Overview

This document describes the process to follow when loading a new dataset into Cantabular.

  • Everything required by Cantabular to present a dataset to a user is compiled into a single dataset file with a filename ending in “.dat” for deployment simplicity and runtime performance.

  • Cantabular datasets can be based on one of two types of data. Either a single microdata file, where a row represents a set of observations about a statistical unit such as a person, or a set of tabular files where a row represents a single observation such as a count of people with specific characteristics.

  • cantabular-make-dataset is a program that produces this dataset (.dat) file from both the source data and a codebook, described in the Codebook section of this document. The program is named cantabular-make-dataset.exe on Windows.

    • The program is controlled by a JSON configuration file whose filename must be supplied on the command line.
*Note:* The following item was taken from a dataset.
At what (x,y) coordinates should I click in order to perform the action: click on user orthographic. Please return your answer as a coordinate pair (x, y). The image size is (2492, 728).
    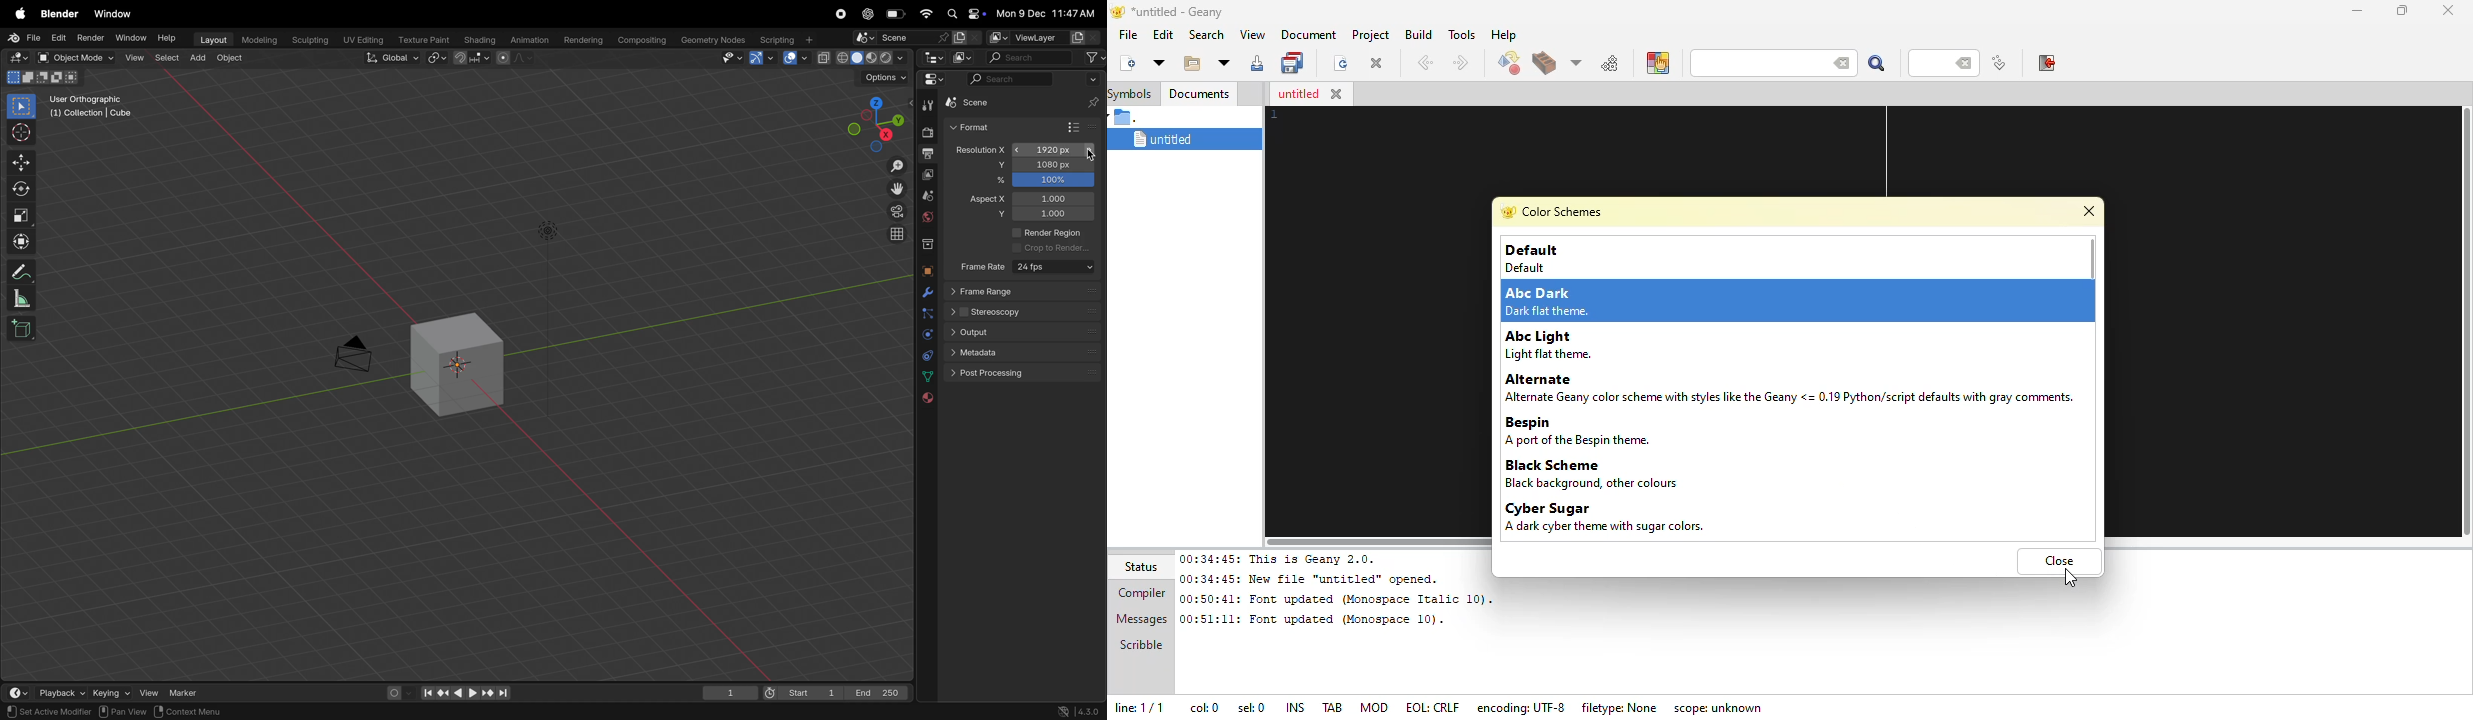
    Looking at the image, I should click on (92, 107).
    • The example microdata dataset can be built using the supplied example/example.json configuration file.

    • The example tabular dataset can be built using the supplied example/example-tabular.json configuration file.

    • The example flow dataset can be built using the supplied example/example-flow.json configuration file.

    • The runtime of this program is short, taking only a few minutes to produce a .dat file from tens of millions of rows of data.

  • cantabular-make-dataset contains built-in documentation of its command-line arguments and environment variables.

    • Run the program with no command line parameters to display the documentation.

    • The help as displayed by the program should be taken as definitive for that version of the software.

    • Much of the data for Cantabular is provided in comma-separated values (CSV) format. We used the format described in RFC 4180 encoded in UTF-8: https://tools.ietf.org/html/rfc4180.